Reform der Krankenkassen hält weitgehend vor VfGH
Die umstrittene Sozialversicherungsreform hat in ihren wesentlichsten Punkten vor dem Verfassungsgericht (VfGH) gehalten. Damit bleibt es bei der radikalen Reduktion der Träger und einer gleichrangigen Besetzung der Gremien mit Arbeitgebern und -nehmern. Einzelne Aspekte des türkis-blauen Prestigeprojekts wurden allerdings aufgehoben, etwa dass die Beitragsprüfung die Finanz übernehmen sollte.

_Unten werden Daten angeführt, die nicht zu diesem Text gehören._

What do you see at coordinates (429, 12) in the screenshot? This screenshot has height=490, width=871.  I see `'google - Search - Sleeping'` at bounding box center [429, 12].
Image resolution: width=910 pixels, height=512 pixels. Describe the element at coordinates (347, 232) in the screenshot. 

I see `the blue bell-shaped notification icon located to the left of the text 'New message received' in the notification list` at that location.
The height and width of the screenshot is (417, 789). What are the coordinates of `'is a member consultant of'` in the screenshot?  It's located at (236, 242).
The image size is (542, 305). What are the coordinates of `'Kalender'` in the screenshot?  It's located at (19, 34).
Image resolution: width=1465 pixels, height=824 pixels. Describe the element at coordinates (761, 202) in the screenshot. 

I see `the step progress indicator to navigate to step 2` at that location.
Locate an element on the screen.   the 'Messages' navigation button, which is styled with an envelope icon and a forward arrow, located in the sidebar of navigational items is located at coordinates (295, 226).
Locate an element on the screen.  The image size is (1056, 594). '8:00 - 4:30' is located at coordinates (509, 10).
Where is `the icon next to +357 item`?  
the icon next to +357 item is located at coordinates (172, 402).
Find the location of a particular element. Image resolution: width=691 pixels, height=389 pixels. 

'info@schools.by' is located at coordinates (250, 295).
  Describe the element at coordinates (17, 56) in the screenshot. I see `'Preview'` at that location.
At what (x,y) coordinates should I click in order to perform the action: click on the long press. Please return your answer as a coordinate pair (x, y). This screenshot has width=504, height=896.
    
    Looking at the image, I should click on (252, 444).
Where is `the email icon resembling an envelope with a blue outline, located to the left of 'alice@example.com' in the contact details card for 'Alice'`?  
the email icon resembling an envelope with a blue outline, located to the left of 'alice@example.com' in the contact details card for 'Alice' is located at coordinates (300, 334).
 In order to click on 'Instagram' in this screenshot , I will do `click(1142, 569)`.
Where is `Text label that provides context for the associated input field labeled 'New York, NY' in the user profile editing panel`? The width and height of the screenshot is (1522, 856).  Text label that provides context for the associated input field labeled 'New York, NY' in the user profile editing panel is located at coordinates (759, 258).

Insgesamt darf sich vor allem die Wirtschaft als Profiteurin des Höchstrichter-Spruchs fühlen. Denn die seit vielen Jahren angestrebte Parität in den Gremien wurde vom VfGH als verfassungskonform bewertet. Kurz gesagt ist das Höchstgericht der Meinung, dass die Selbstverwaltung eben ein gemeinschaftliches Sozialpartner-Projekt von Arbeitnehmern und Dienstgebern ist. Zudem wird darauf verwiesen, dass schon die Parität im Hauptverband, die seit vielen Jahren gilt, dereinst gehalten hatte.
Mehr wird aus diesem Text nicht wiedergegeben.